# Start of RECORD LIST

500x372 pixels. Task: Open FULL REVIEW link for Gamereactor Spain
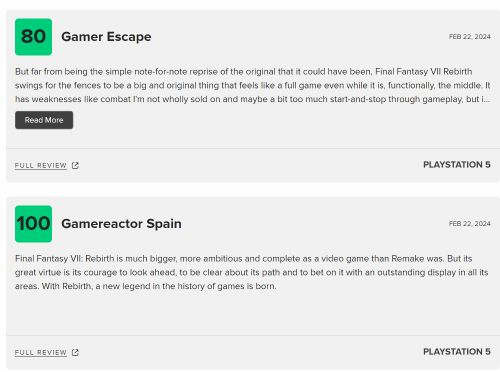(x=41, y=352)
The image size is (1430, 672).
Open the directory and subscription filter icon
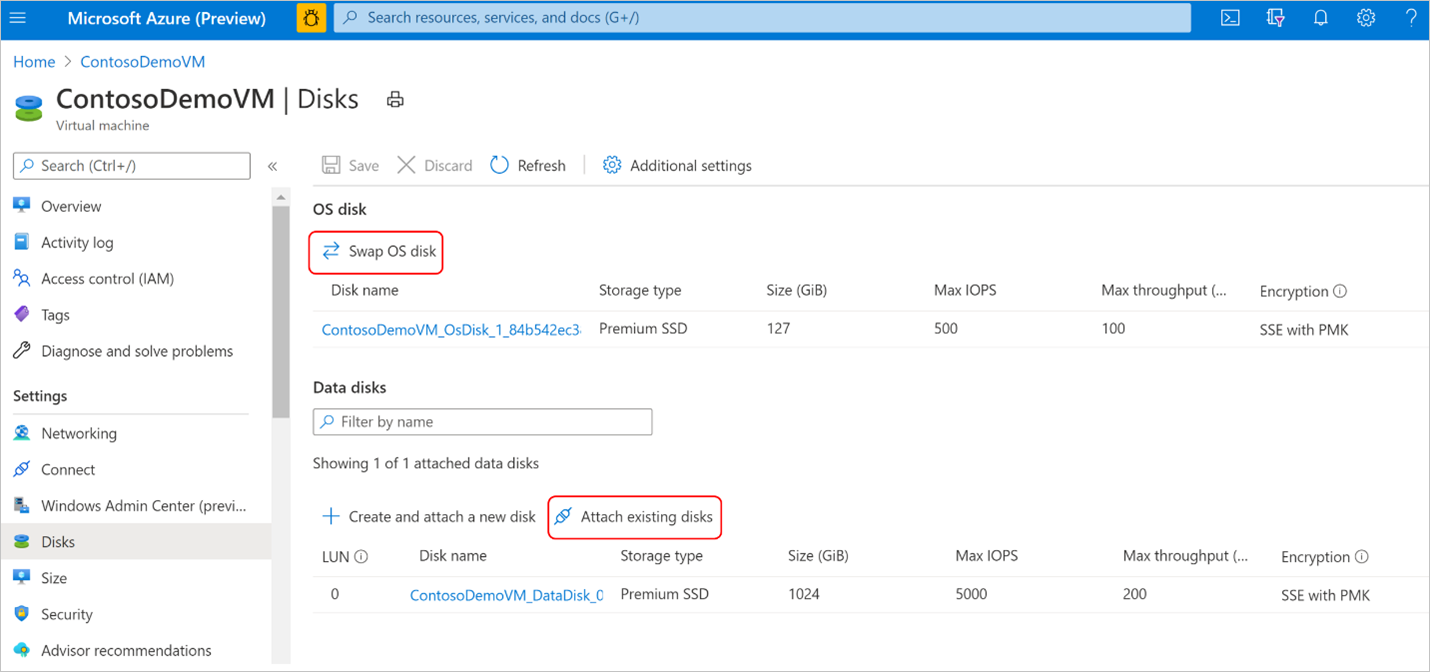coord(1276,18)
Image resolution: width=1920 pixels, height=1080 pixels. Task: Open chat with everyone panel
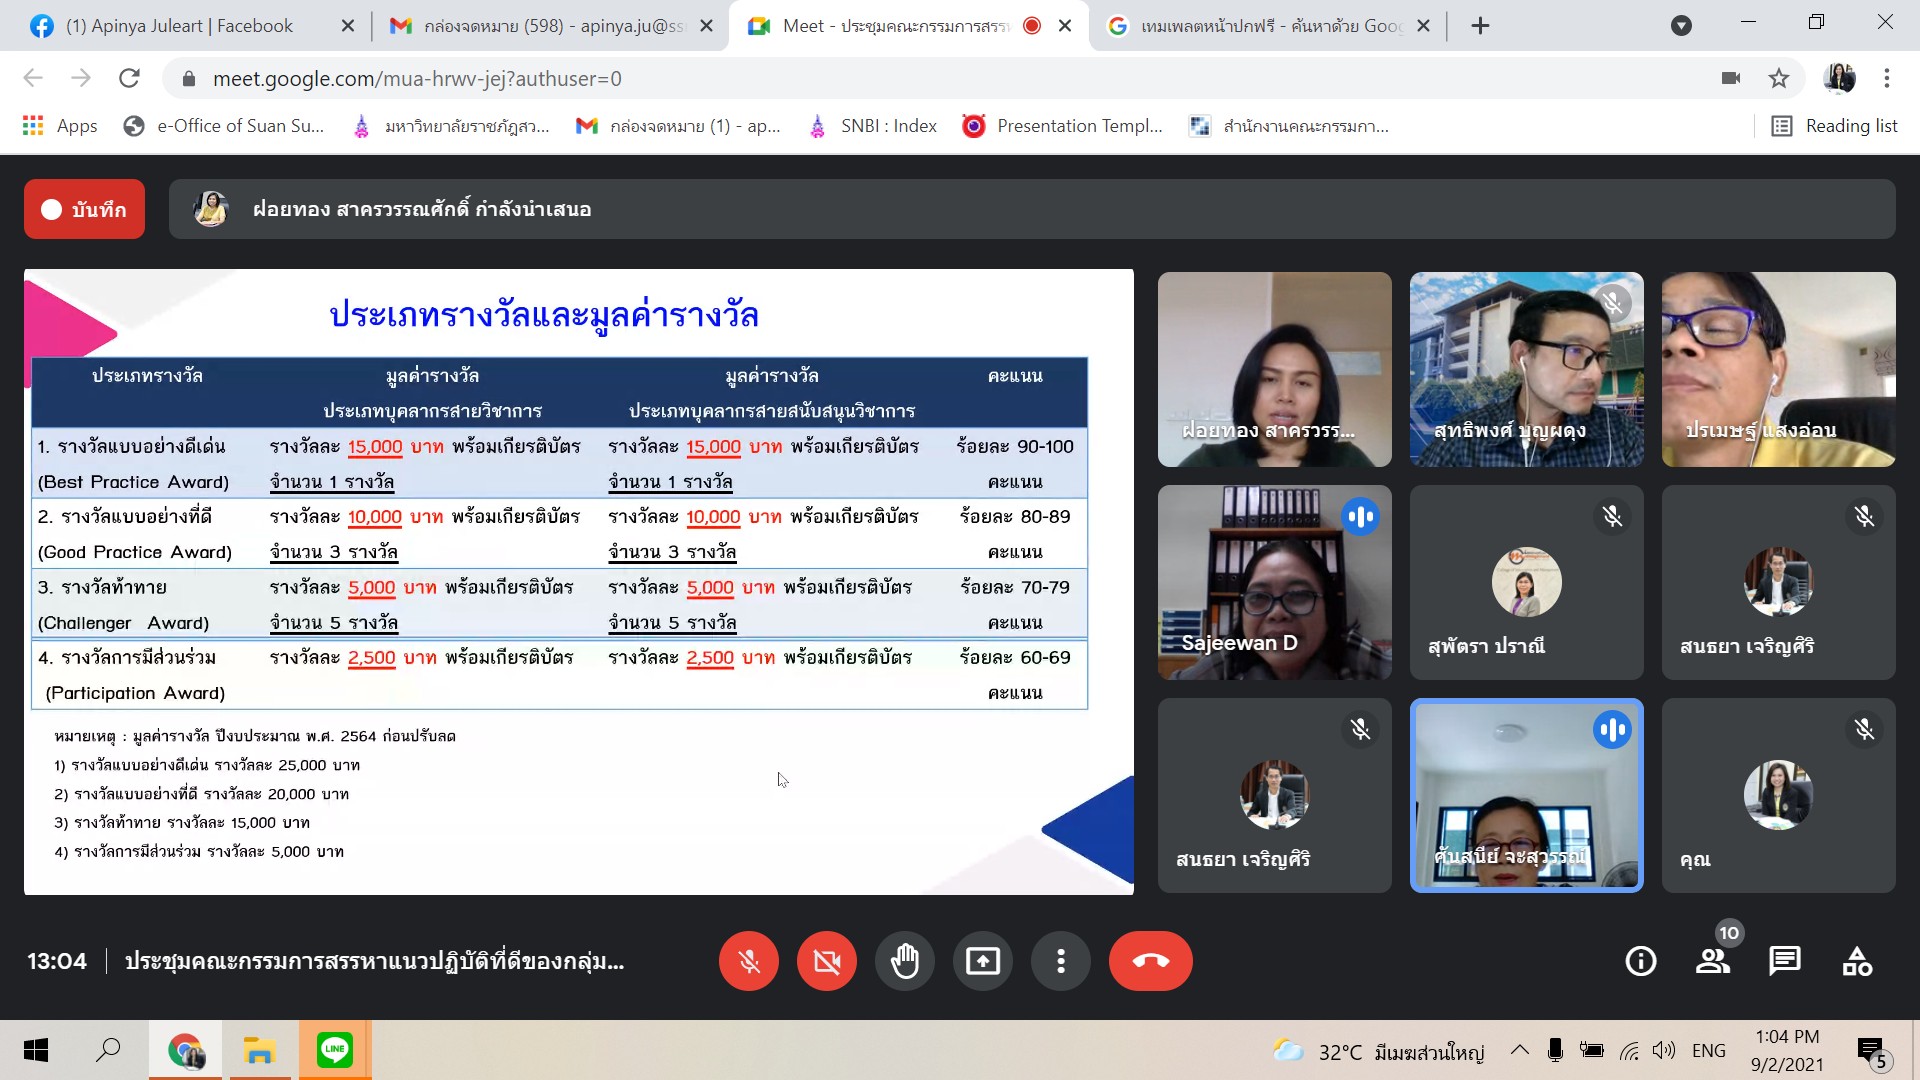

# End of RECORD LIST
# Start of RECORD LIST

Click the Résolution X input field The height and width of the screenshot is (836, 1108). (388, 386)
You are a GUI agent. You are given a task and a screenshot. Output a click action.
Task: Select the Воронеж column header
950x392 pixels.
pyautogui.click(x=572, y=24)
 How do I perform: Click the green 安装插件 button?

# End of RECORD LIST
# Start of RECORD LIST

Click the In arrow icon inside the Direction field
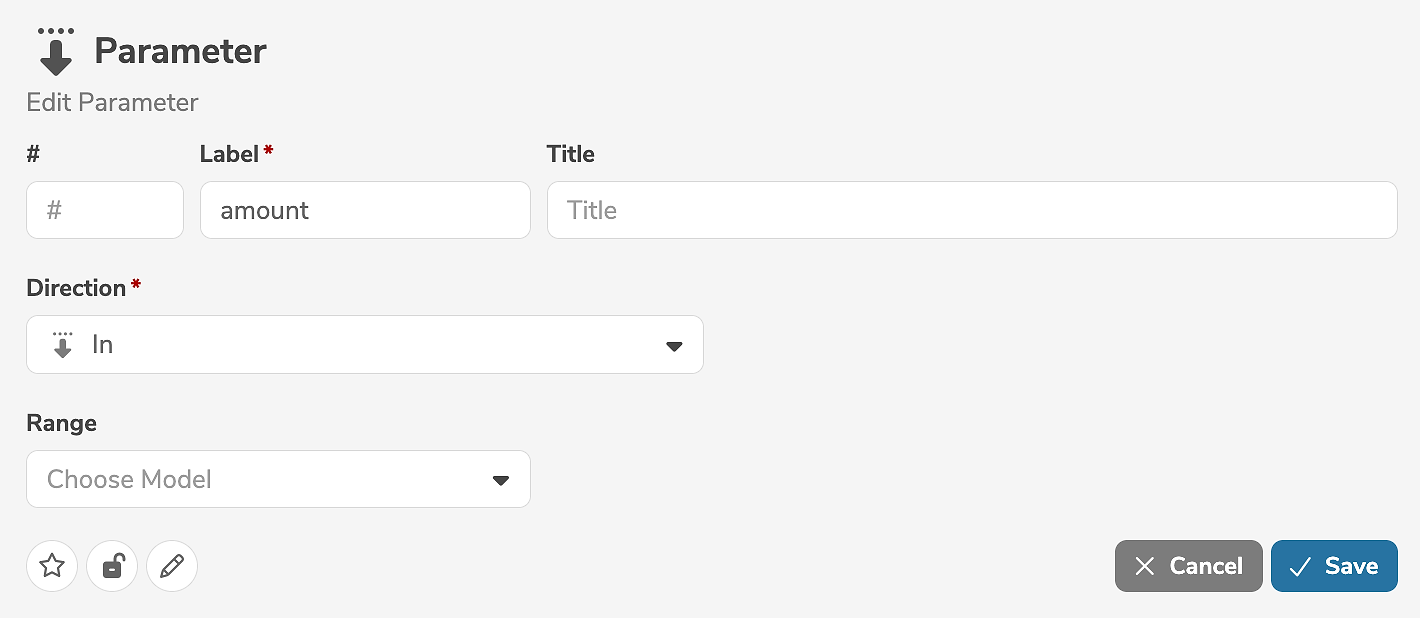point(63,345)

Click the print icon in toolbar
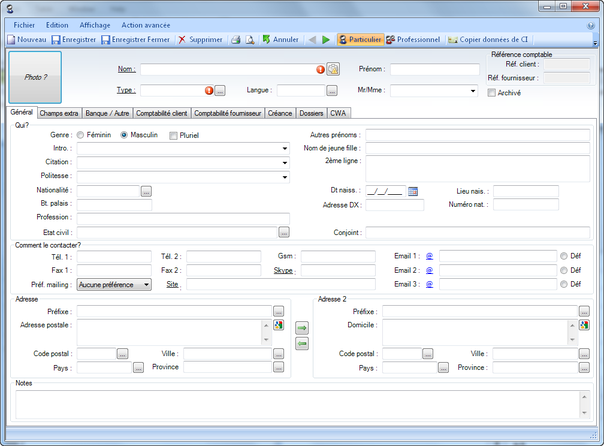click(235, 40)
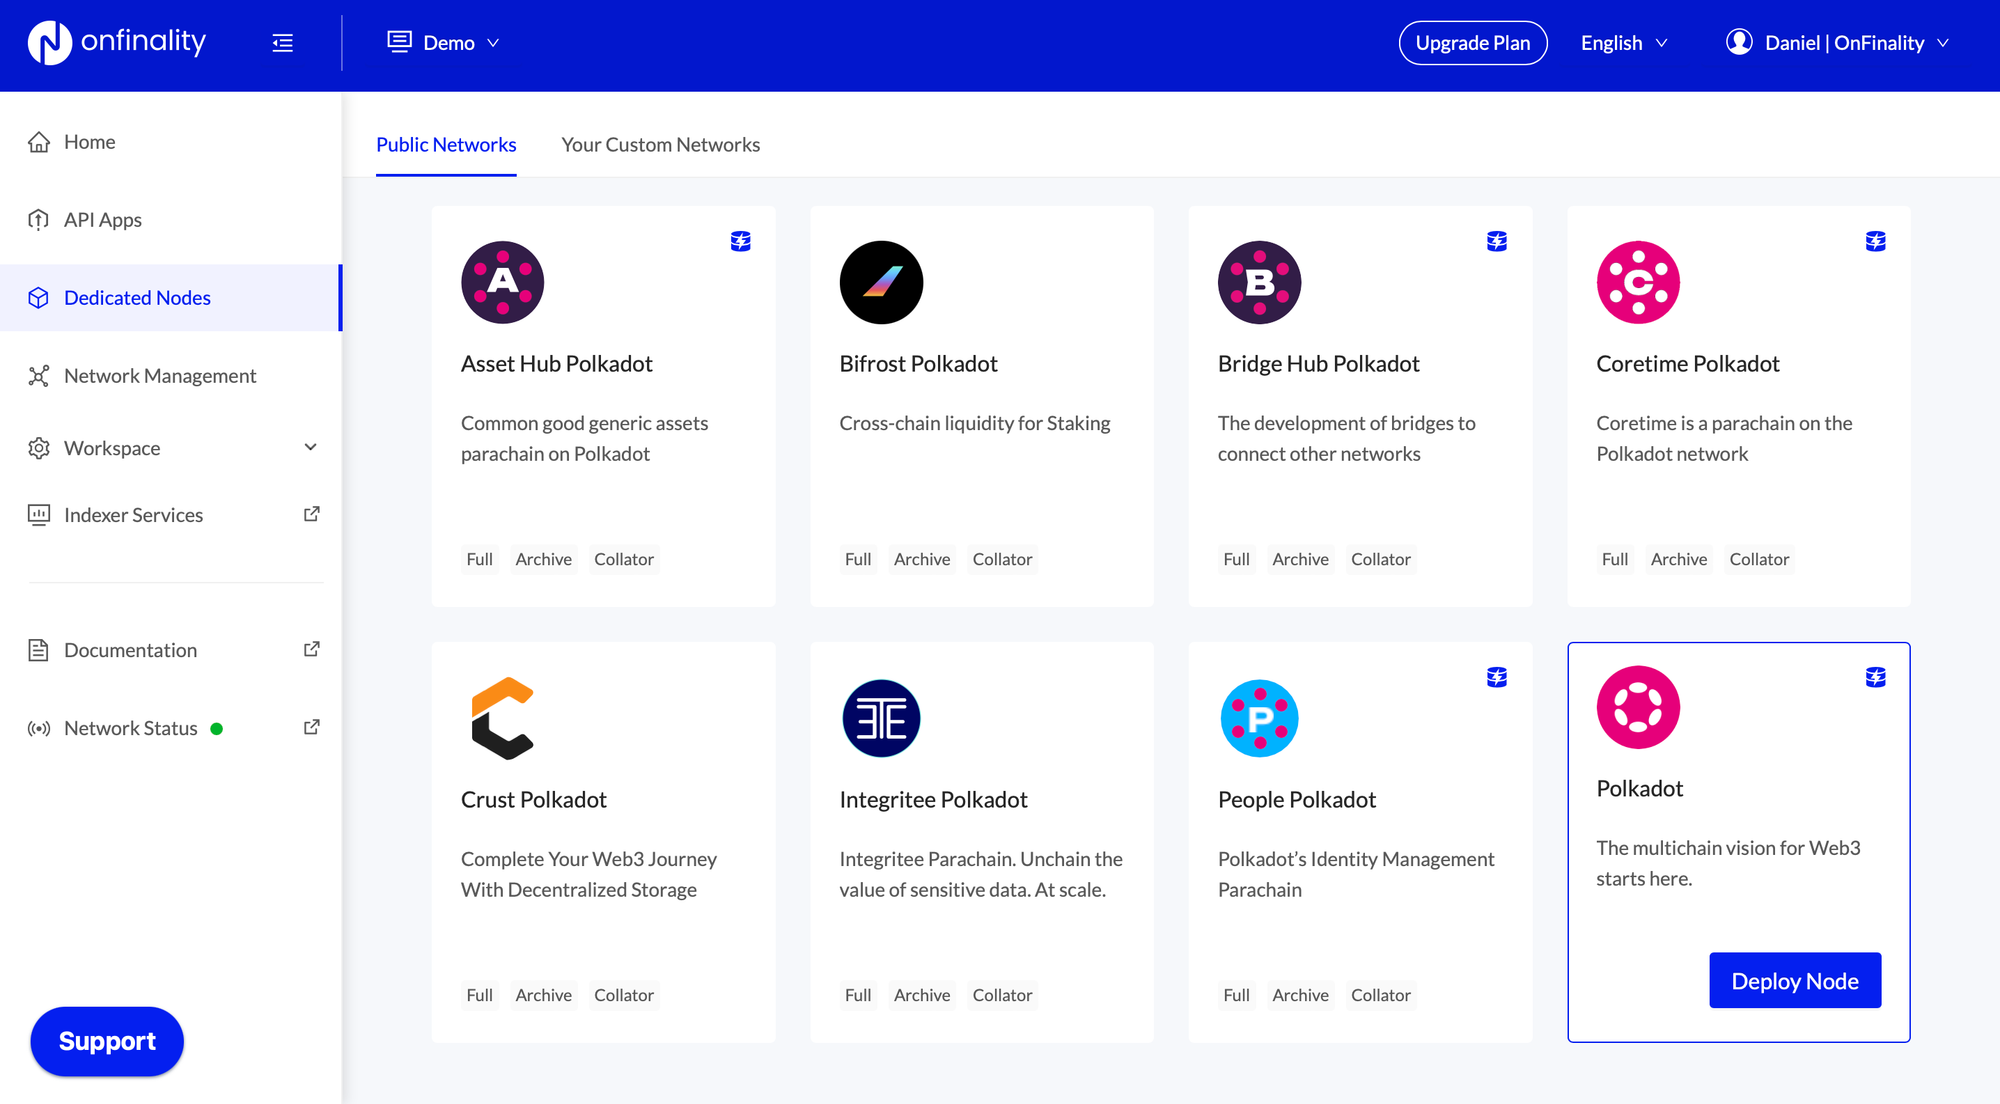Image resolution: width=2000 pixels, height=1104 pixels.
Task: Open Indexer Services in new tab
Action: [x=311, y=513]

# End of RECORD LIST

Can you quote the lines of the data above that start at the line containing "Click the In" and end at the line containing "Action: [x=311, y=513]", leaving out the pictures?

**EXERCISE RESULT:**
Click the In arrow icon inside the Direction field
point(63,345)

Click the print icon in toolbar
click(235, 40)
Image resolution: width=2000 pixels, height=1104 pixels.
Task: Open Indexer Services in new tab
Action: [x=311, y=513]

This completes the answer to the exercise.